Suara dentingan sumpit yang ditaruh berhasil menarik atensi dua makhluk merah kembar yang masih asyik berdebat di sana. Nijimura menyandar pada sisi ranjangnya pasrah. Terserah mau mereka berantem sampai mulut berbusa atau sampai racun-racunan sianida juga Nijimura tak peduli. Saat ini perutnya sedang lapar, tak bisakah sepulut menitnya dilewati dengan damai? Sekali ini saja ...
"Kunci pintunya, Seijirou," titah kakak kelas itu sembari melirik pemuda yang masih berdiri di depan pintu.
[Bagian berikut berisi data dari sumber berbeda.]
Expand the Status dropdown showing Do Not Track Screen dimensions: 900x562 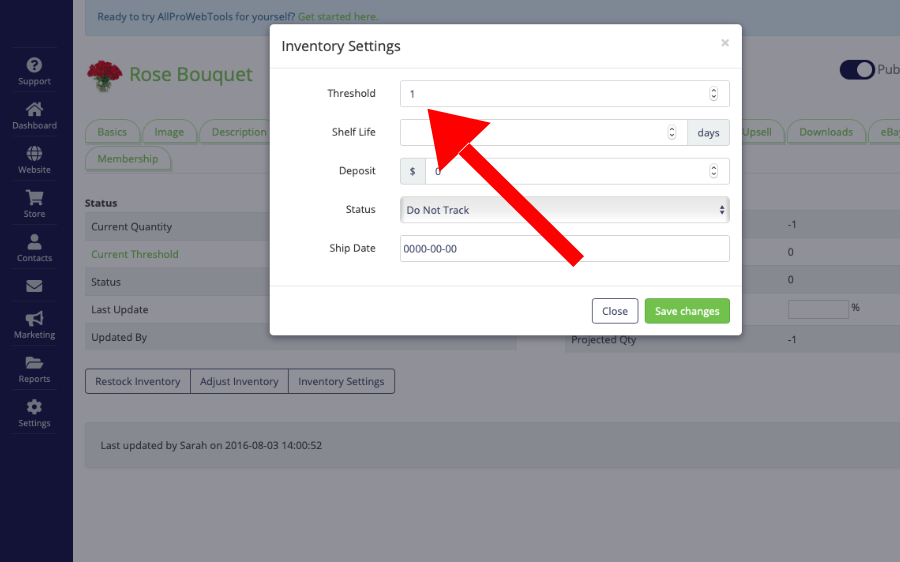565,210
Akashi Seijirou sendiri, bukannya langsung mengunci pintu seperti yang disuruh oleh Nijimura, dia malah berdiri mematung dengan pipi yang terlihat merona sangat tipis sekali. Dia berdeham pelan dan wajahnya menatap direksi lain, "Aku tidak tahu kalau Shuuzou-senpai begitu tidak sabarnya. Ah, bagaimana ini ..."
"JANGAN BERPIKIRAN MACAM-MACAM!" Akhirnya pemuda itu berteriak frustasi. Ya Tuhan, dia ingin menangis. Oke, salahkan orientasinya yang belok, salahkan kalau memang dia yang pada awalnya tertarik pada si kembar ini, salahkan kalau memang dia menerima karma karena yang ada duo Akashi itu selalu menguntitnya ke mana-mana dan berusaha mencari perhatiannya, tapi tak bisakah mereka bertiga bertemu dengan suasana yang tenang?
Demi Hanamiya si penjaga asrama laki-laki kelas dua belas yang selalu menikmati suapan macam-macam dimulai dari tiket sampai sepuluh lembar uang seribu yen dari duo Akashi, sudah untung mereka tidak ketahuan, sudah untung mereka tidak di-kick dari sekolah, sudah untung Himuro mau turut andil menjaga rahasia, sudah untung dirinya masih tahan menghadapi kelakuan mereka berdua, tapi kenapa ... kenapa ... apa salah Nijimura ya Tuhan?
"Nijimura-san," panggil pemuda yang masih berbaring di pahanya dengan nada sok getir, "a-aku tidak menyangka. Kupikir kami berdua tetap digantung olehmu, tapi dengan Seijirou Senpai bahkan sudah mau melakukan itu ..."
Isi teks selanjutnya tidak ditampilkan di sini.